* [Explore the material]
1 – List the names of every community-involvement idea given in the auto repair shop passage.
2 – Reproduce the auto repair shop passage word for word, starting at the words "Skills fair or" and ending after the words "to the kids.".
3 – In the auto repair shop passage, where is a free diagnostic day suggested to be held?

* [Given passage]
These days there isn’t a whole lot to see under the hood of the modern car. However, there’s a lot more technology stuffed under there than just a double roller cam, or a gigantic 4-barrel carburetor. Computer software is the focus these days. Don’t get me wrong, mechanical parts still make some enormous changes. However, to make all that work it takes a pretty solid level of understanding in the software and the electronic side of things.
It would be to your advantage to show those tools that accomplish all this high-tech magic in use on your website, message board, or blog. If you purchase a new tool/scanner, display it on your website for your customers to see. Explain the capabilities and how it can benefit them. Showing what can be done at your place of business can increase your sales and the number of RO’s. And don’t forget to share the pre- and post-scans: seldom do shop owners and technicians incorporate pre- and post-scanning into every job. The technology is in place and all we need to do is utilize it.
Get the community involved
No matter how much we talk about the technical side of things, an automotive repair shop is still a community-based business. We service our neighbors, friends, and local business vehicles and keep our little part of the world on the road. With that said, getting your name out into the community is an essential part of running your business.
There are a lot of things you can do to bring awareness to your shop that doesn’t take a lot of investment on your part. Here are a few ideas I’ve used in the past:
A business to business block party - Throw a few burgers on the grill and invite neighboring businesses over for a free lunch that could turn into a meet-and-greet. This might be just the thing to draw some extra business your way.
Office or business discount - Consider posting a lunch hour oil change discount for an entire office staff at a local business as an incentive to shop your establishment. Pick a different business the next time you do it.
Holiday canned food runs - Usually, local radio stations will help sponsor holiday events such as this or at least allow a free plug for your shop in the process. Use a call-in local radio show to make the announcement. Toss in a discount on some service you provide, and you’ve created a seasonal income source that you didn’t know existed before.
Toy runs – What a great time I had being involved with these. It’s a super way of getting to know the people in your community and at the same time doing something worthwhile. If nothing else, you’ll feel a whole lot better about yourself for being a part of it all.
Tip groups and clubs - Getting involved in a community business tips group, car club, or volunteer work are just a few things that come to mind. Anything that is going on in the community that you could get involved with that doesn’t require an initial investment -- just yourself and/or your business – is likely to raise your local respectability and confidence in your business.
Diagnostic day - Schedule a free diagnostic day in a school parking lot. Be a helper in a community event or create your own. The possibilities are endless.
Donate a Car - Got an old dilapidated car sitting around that needs a good home? Fix it up a bit and donate the car to a local church group or organization that supports single parents.
Skills fair or event at a school - Show off some of your skills and promote the world of automotive repair at your local school. Sometimes the simplest thing to you, such as reading an ohm meter or using a test light, is a huge wow-factor to the kids.
Just remember, you’re a part of the community, not just another face in the crowd. The more you’re involved locally, the more you’ll find your name popping up around town. And, don’t forget to post all of this activity on your website.

* [Dataset section]
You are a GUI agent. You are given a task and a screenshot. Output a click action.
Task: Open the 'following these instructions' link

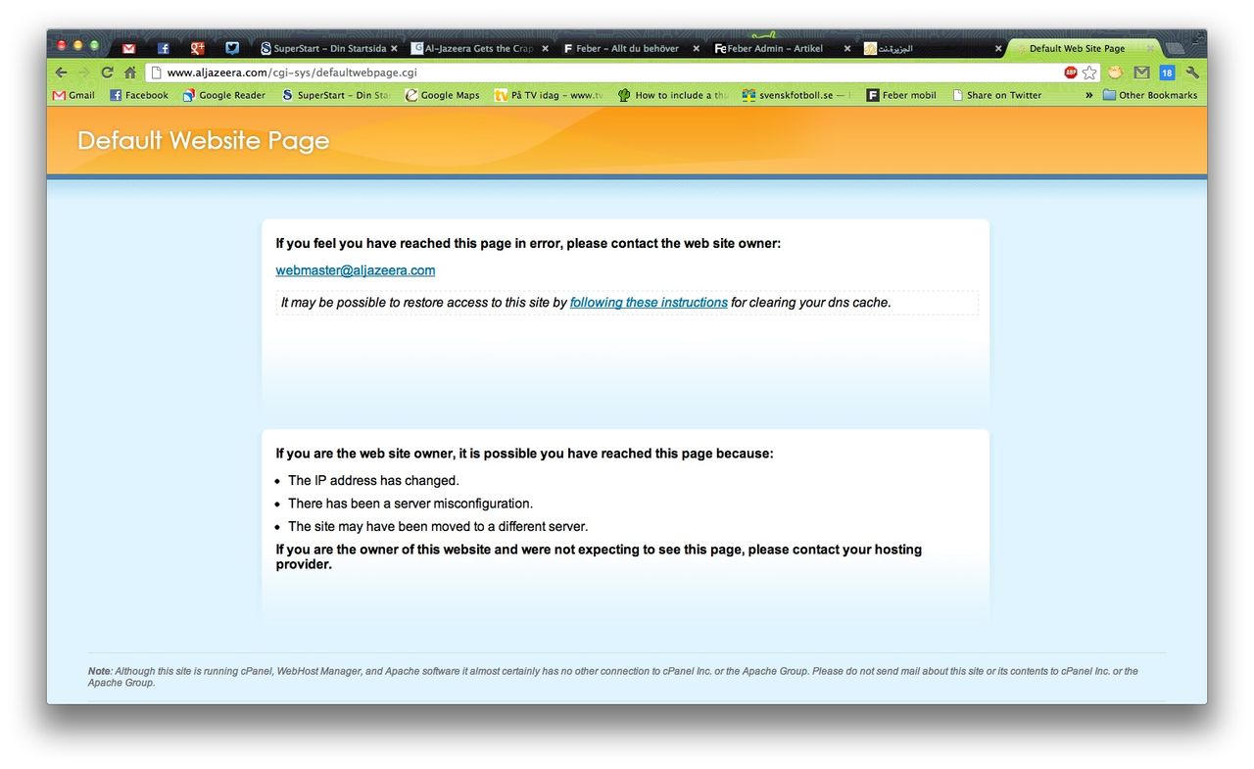[x=649, y=303]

* [Task-by-task solutions]
1 –
Business to business block party
Office or business discount
Holiday canned food runs
Toy runs
Tip groups and clubs
Diagnostic day
Donate a Car
Skills fair or event at a school

2 –
Skills fair or event at a school - Show off some of your skills and promote the world of automotive repair at your local school. Sometimes the simplest thing to you, such as reading an ohm meter or using a test light, is a huge wow-factor to the kids.

3 – In a school parking lot.